Observer variability is the estimate of measurement error in replicate sonographic measurements attributable solely to the observer's judgements. It is the index of error in measurements obtained when a given measurement is replicated, either with the same or different observers (9). Intra-observer variability is the estimate of repeatability of a particular measurement by the same observer whereas interobserver variability is an estimate of the reproducibility of a given measurement by different observers (10). Observer variability (observer error) in replicate sonographic measurements could be estimated if a state of-the-art ultrasound scanner is used and observer(s) follow a single agreed scanning technique and patient positioning.

No literature exists on observer errors in sonographic measurement of kidney sizes in any Nigerian children population whereas studies in Europe, North America and Asia have assessed the consistency and reliability of sonographic measurements of kidney sizes in children by estimating observer measurement errors (4, 5, 11). Since sonography is usually not standardized beyond what is inherent in each department, it is therefore necessary to establish data suitable for each local department (1, 12).

 

SUBJECTS AND METHODS

This cross-sectional study was carried out between September and October 2011 at the University of Benin Teaching Hospital (UBTH), Benin City. Convenience sampling method was used to select subjects. Ethical approval was obtained from the local committee on ethics and research, while informed consent was obtained from both the head-teacher of UBTH Staff School, Ugbowo, and the participants' parents before the study began. The sample was drawn from among pupils and students in the age range of 1-17 years (13) from the UBTH staff schools. Four volunteers were excluded because of obesity (7).
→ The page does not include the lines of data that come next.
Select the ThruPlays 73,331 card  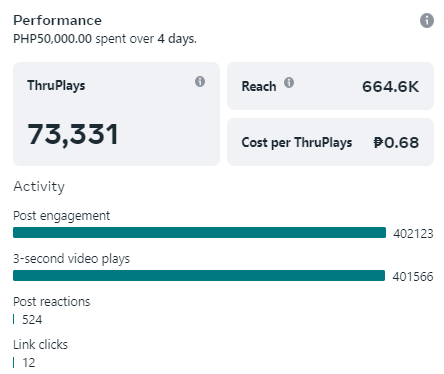(x=116, y=114)
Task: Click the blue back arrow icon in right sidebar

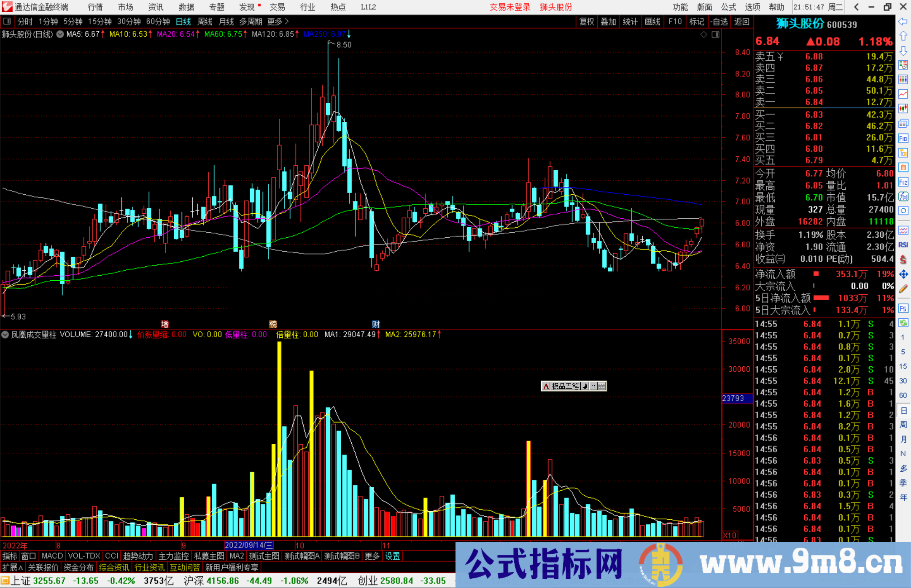Action: click(x=903, y=21)
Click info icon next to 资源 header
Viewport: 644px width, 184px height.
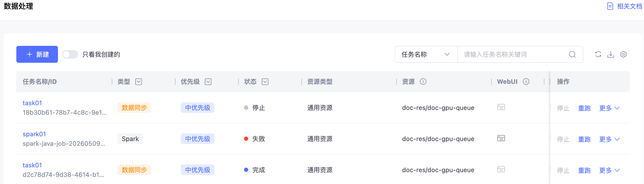click(x=423, y=81)
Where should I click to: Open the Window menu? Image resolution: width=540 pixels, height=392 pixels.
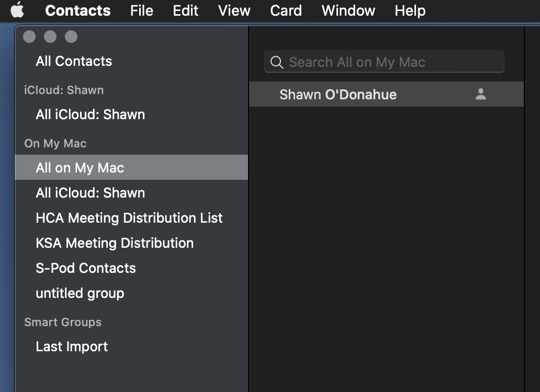348,10
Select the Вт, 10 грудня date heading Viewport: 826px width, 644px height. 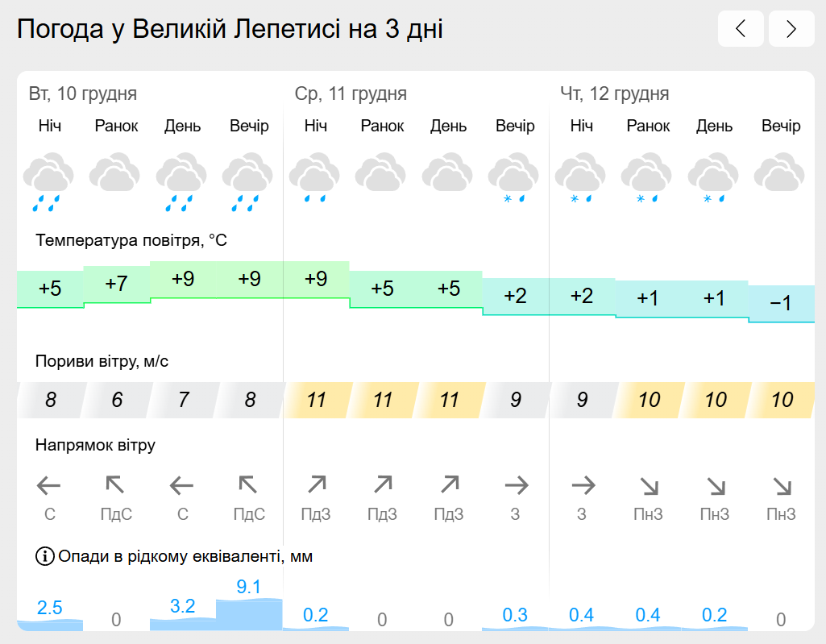pos(83,93)
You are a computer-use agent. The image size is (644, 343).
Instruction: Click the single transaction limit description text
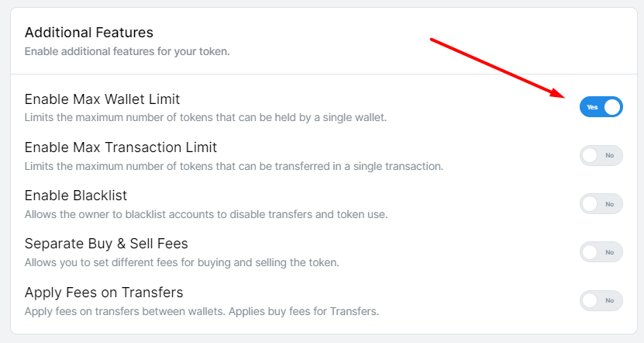click(x=233, y=166)
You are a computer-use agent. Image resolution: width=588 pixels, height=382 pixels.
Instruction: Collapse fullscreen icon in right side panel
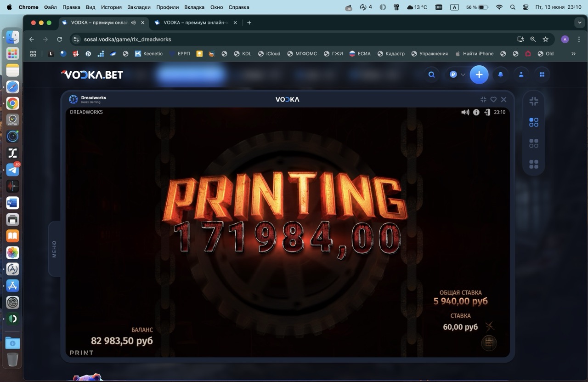pos(533,102)
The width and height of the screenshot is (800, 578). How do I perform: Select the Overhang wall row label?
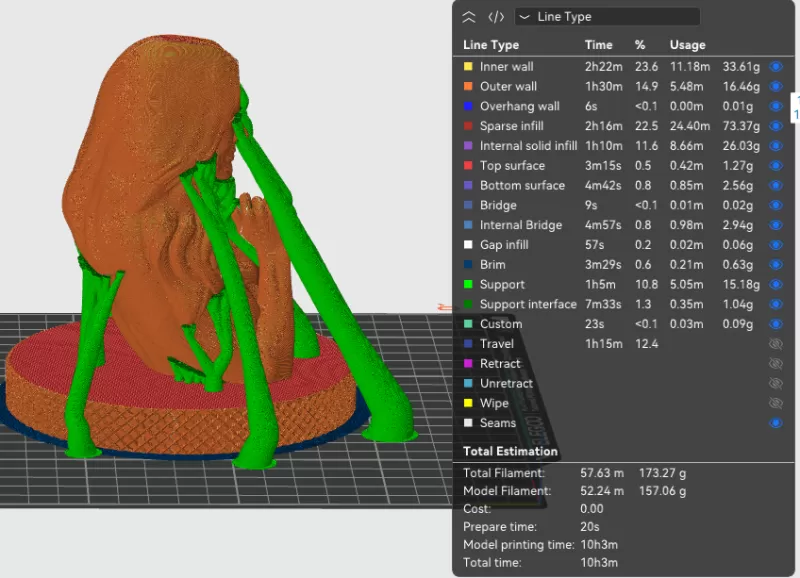[x=519, y=106]
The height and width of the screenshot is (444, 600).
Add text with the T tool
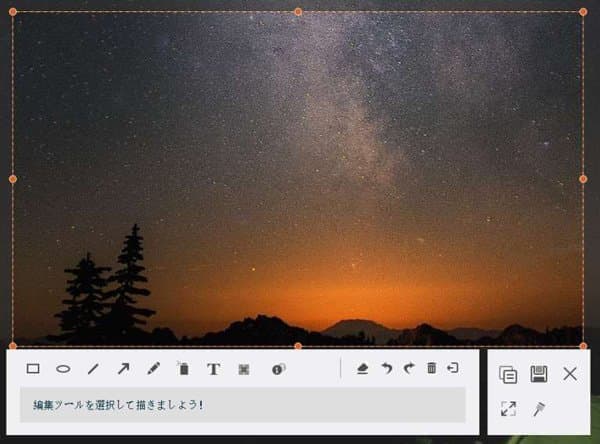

Three consultant radiologists (referred to as observers 1, 2 and 3) with equal training as well as equal postcertification job and hands-on experience on the ultrasound scanner used for the study, carried out the sonographic measurements. These radiologists were certified both by the West African College of Surgeons (WACS) and the National Postgraduate Medical College of Nigeria (NPMCN). Sonographic examinations were performed with DP-1100, a high resolution, real time scanner manufactured in 2008 by Shenzhen Mindray Biomedical Electronic Co. Ltd, China, with a 3.5 MHz convex probe. An agreed patient positioning (supine oblique) was followed. All measurements were done with the on-screen electronic calliper of the ultrasound unit on kidney images captured using the unit's freeze frame capacity. Agreed scanning techniques (longitudinal and transverse) were followed. Well-defined kidney images that included both renal poles and which also clearly demonstrated the renal medulla and pyramids were captured at deep arrested inspiration (14, 15). Kidney length was measured from pole to pole from the longitudinal scan image while kidney width was measured at the widest AP diameter between the superior and inferior renal borders (Fig. 1a). Kidney thickness was measured in the transverse scan from the renal hilum to the pole at the level of the AP measurement (Fig. 1b). Kidney volume was calculated from the ellipsoid formula (7): length x width x thickness x 0.5233. Measurement error was calculated as the difference between pairs of measurements obtained either by the same observer (intraobserver errors) or by different observers (inter-observer errors).

 


 

Before the examination started, each examiner passed a near vision logarithm of minimum angle of resolution (LOGMAR) test to ensure that problem with eye sight was not a contributor to errors. All measurements were done at eye level and under ambient lighting to avoid parallax errors and errors due to poor illumination. Each observer measured all renal dimensions twice, with the second measurement taken after a 30-minute interval. During the interval, fresh subjects were examined so that observers would not be unduly influenced by their previous results, while every observer remained blinded to the measurements obtained by other observers to further reduce bias (1).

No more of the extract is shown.